FASHION BEYOND SKIN
Pleather is not a dirty word
by Martha Barnett
Pleather has long been synonymous with the cheap and nasty, associated with the cut-price end of the high street and designer knock-offs. From the Naughahyde chairs of the 70s that squeaked when you moved, to handbags that deteriorated before the end of the season: until now, fashion has never had reason to love pleather.
Yet striding down the catwalks of 2014 is an exciting new breed of luxurious faux leather. Unlike real cow hide its properties can be adapted to suit the design purpose – thick, thin, supple, structured, soft, breathable or flexible, the new pleather is what you want it to be. No longer merely a cheap substitute for real leather, it has broken through as a tech fabric in its own right.
Embracing this new fabric and making use of its lightness, weatherproofing and durability, Michael Kors has crafted bomber jackets and leggings, Michael Bastian has turned to it for outerwear and a firm fashion nod was given to it when, Carine Roitfeld favourite, Joseph Altuzarra used it in coats and bodycon dresses.

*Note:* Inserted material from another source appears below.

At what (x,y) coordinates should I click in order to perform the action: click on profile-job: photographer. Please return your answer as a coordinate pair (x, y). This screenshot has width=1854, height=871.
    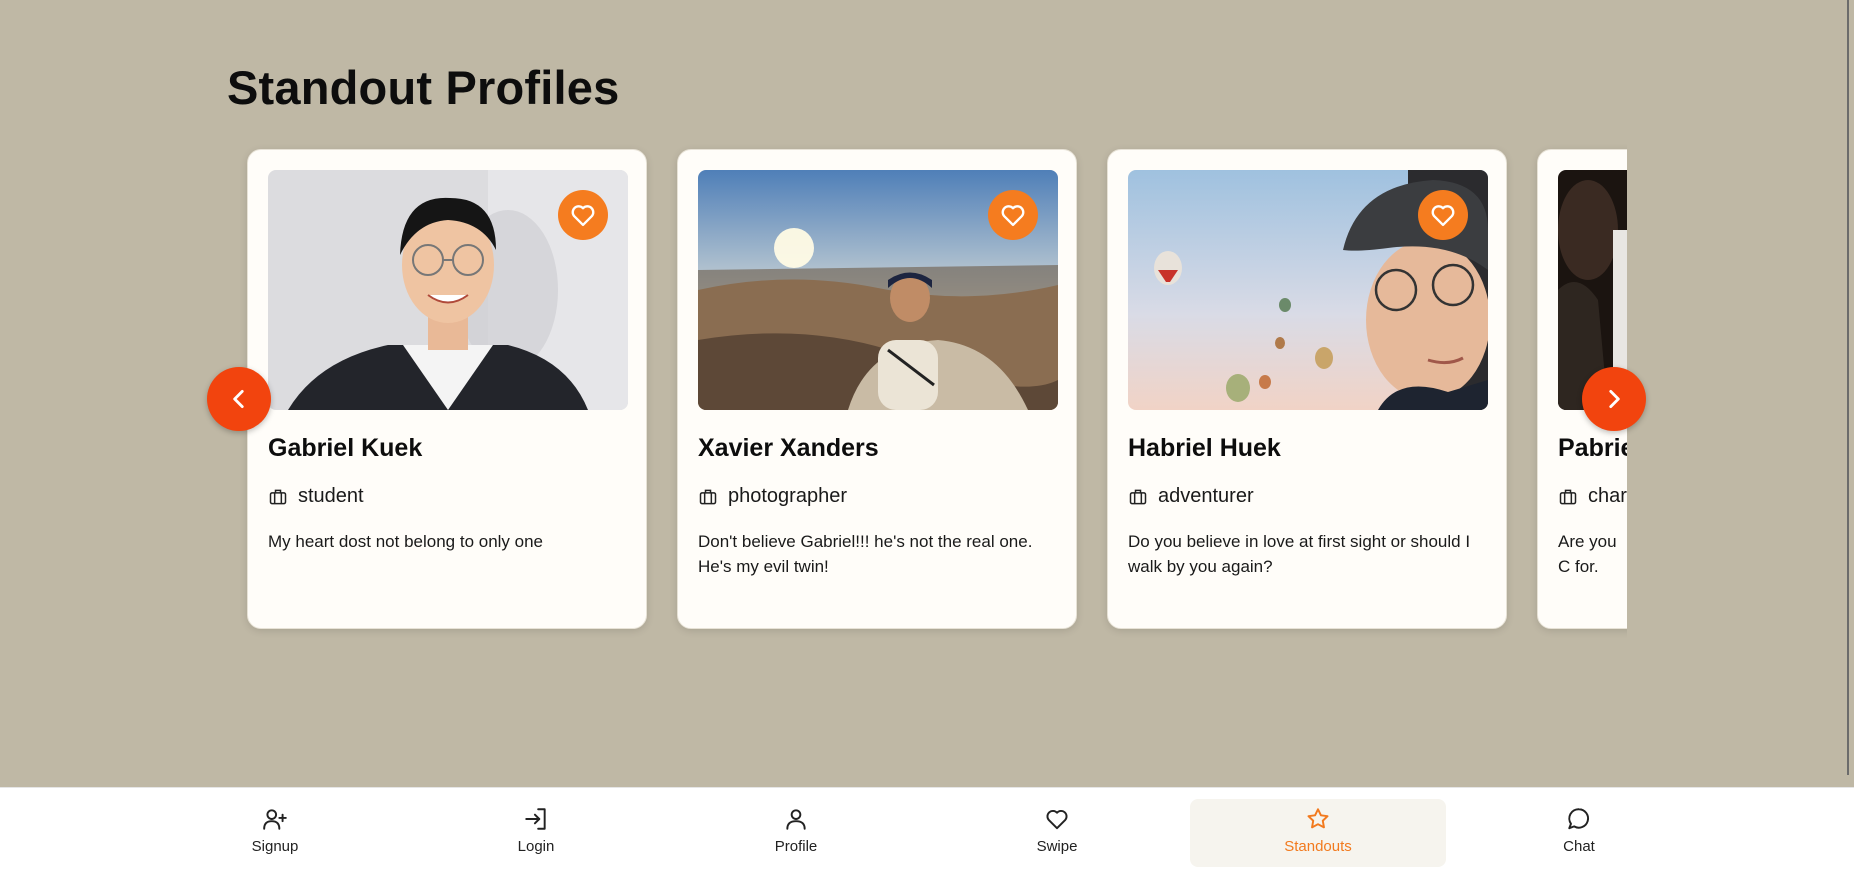
    Looking at the image, I should click on (772, 496).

Even fashion giants Armani have chosen it for lines of wallets and bags.
The development of the fabric also has an ethical force championing it. PETA’s ‘I’d rather go naked’ ads which launched in 1991 and their 2005 ‘Ink, not mink’ campaign have had a serious impact on how fashion and consumers view fur – with sales slumping to historic lows. Until recently the use of leather had remained relatively unquestioned, but there are now a few designers who openly put ethical issues at the forefront of their brands and refuse to use real animal hide.
One of the most prominent is fully-fledged vegan Stella McCartney who has based her brand entirely on cruelty-free materials.This season her Falabella quilted tote made with recycled plastic bottles is in serious demand and her Spring ’15 collection is bursting with punkily hued polyurethane blend shoppers and clutches. Emerging boutiques like Deux Lux and Cri de Coeur are also making style forward, ethically sourced faux leather products and last year vegan fashionistas rejoiced when fellow herbivore Anne Hathaway stalked the red carpet at the Les Mis premier in a pair of shiny vegan leather bondage boots – custom made for her by Tom Ford. Even current street style favourite Dr Martens have released vegan versions of their iconic boots.
Fashion, however, doesn’t seem to be comfortable using the term ‘vegan leather’. The hint of moral superiority the name carries is rather off-putting and even Stella McCartney side-steps using it for her products. Other monikers like ‘faux leather’ and ‘leatherette’ suggest there is something fake about the product, so we’re back to calling it pleather.
With the new developments in the fabric and fashion superstars behind it, pleather is being released from the stigma of its past. We can stand proud in our pleather boots, safe in the knowledge we are more fashion forward, ethical and even comfortable than those wearing common leather.
Whatever the name and whatever the driving forces behind fashion’s new appropriation of pleather it is opening up new, exciting design possibilities as well as making high-end fashion accessible to those who choose not to wear animal products. Meaning we no longer have to have style defined by ethics. A vegan no longer has to dress like a vegan and pleather is no longer a dirty word in fashion.